### TASK BRIEF
Restate the entries below verbatim.

### INFORMATION PROVIDED

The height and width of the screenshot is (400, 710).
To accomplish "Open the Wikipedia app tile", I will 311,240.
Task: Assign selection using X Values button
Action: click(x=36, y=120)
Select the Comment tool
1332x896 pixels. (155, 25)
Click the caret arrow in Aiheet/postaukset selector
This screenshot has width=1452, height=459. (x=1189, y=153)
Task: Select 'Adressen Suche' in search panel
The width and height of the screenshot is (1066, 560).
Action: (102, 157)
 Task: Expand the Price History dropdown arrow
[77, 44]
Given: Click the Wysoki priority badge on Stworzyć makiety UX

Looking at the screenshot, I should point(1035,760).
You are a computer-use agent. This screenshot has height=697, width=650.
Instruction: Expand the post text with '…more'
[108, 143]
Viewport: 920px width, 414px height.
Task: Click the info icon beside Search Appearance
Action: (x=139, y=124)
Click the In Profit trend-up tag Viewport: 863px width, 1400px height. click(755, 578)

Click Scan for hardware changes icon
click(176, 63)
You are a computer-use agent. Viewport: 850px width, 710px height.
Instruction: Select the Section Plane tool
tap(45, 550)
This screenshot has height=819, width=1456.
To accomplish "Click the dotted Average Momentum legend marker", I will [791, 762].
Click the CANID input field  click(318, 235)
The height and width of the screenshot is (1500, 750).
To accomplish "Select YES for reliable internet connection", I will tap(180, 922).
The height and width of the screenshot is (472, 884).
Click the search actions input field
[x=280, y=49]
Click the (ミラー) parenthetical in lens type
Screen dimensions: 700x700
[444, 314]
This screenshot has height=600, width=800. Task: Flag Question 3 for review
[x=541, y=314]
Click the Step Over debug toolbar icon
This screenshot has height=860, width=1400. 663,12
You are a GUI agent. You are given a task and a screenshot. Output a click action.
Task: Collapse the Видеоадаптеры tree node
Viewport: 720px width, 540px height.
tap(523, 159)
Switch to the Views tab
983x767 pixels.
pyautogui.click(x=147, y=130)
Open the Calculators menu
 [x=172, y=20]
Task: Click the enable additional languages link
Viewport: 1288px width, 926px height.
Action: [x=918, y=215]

### EXERCISE ANSWER
The height and width of the screenshot is (400, 710).
To accomplish "Open the Wikipedia app tile", I will 311,240.
Task: Assign selection using X Values button
Action: click(x=36, y=120)
Select the Comment tool
1332x896 pixels. (155, 25)
Click the caret arrow in Aiheet/postaukset selector
This screenshot has width=1452, height=459. (x=1189, y=153)
Task: Select 'Adressen Suche' in search panel
The width and height of the screenshot is (1066, 560).
Action: (102, 157)
 Task: Expand the Price History dropdown arrow
[77, 44]
Given: Click the Wysoki priority badge on Stworzyć makiety UX

Looking at the screenshot, I should point(1035,760).
You are a computer-use agent. This screenshot has height=697, width=650.
Instruction: Expand the post text with '…more'
[108, 143]
Viewport: 920px width, 414px height.
Task: Click the info icon beside Search Appearance
Action: (x=139, y=124)
Click the In Profit trend-up tag Viewport: 863px width, 1400px height. click(755, 578)

Click Scan for hardware changes icon
click(176, 63)
You are a computer-use agent. Viewport: 850px width, 710px height.
Instruction: Select the Section Plane tool
tap(45, 550)
This screenshot has height=819, width=1456.
To accomplish "Click the dotted Average Momentum legend marker", I will [791, 762].
Click the CANID input field  click(318, 235)
The height and width of the screenshot is (1500, 750).
To accomplish "Select YES for reliable internet connection", I will tap(180, 922).
The height and width of the screenshot is (472, 884).
Click the search actions input field
[x=280, y=49]
Click the (ミラー) parenthetical in lens type
Screen dimensions: 700x700
[444, 314]
This screenshot has height=600, width=800. Task: Flag Question 3 for review
[x=541, y=314]
Click the Step Over debug toolbar icon
This screenshot has height=860, width=1400. 663,12
You are a GUI agent. You are given a task and a screenshot. Output a click action.
Task: Collapse the Видеоадаптеры tree node
Viewport: 720px width, 540px height.
tap(523, 159)
Switch to the Views tab
983x767 pixels.
pyautogui.click(x=147, y=130)
Open the Calculators menu
 [x=172, y=20]
Task: Click the enable additional languages link
Viewport: 1288px width, 926px height.
Action: [x=918, y=215]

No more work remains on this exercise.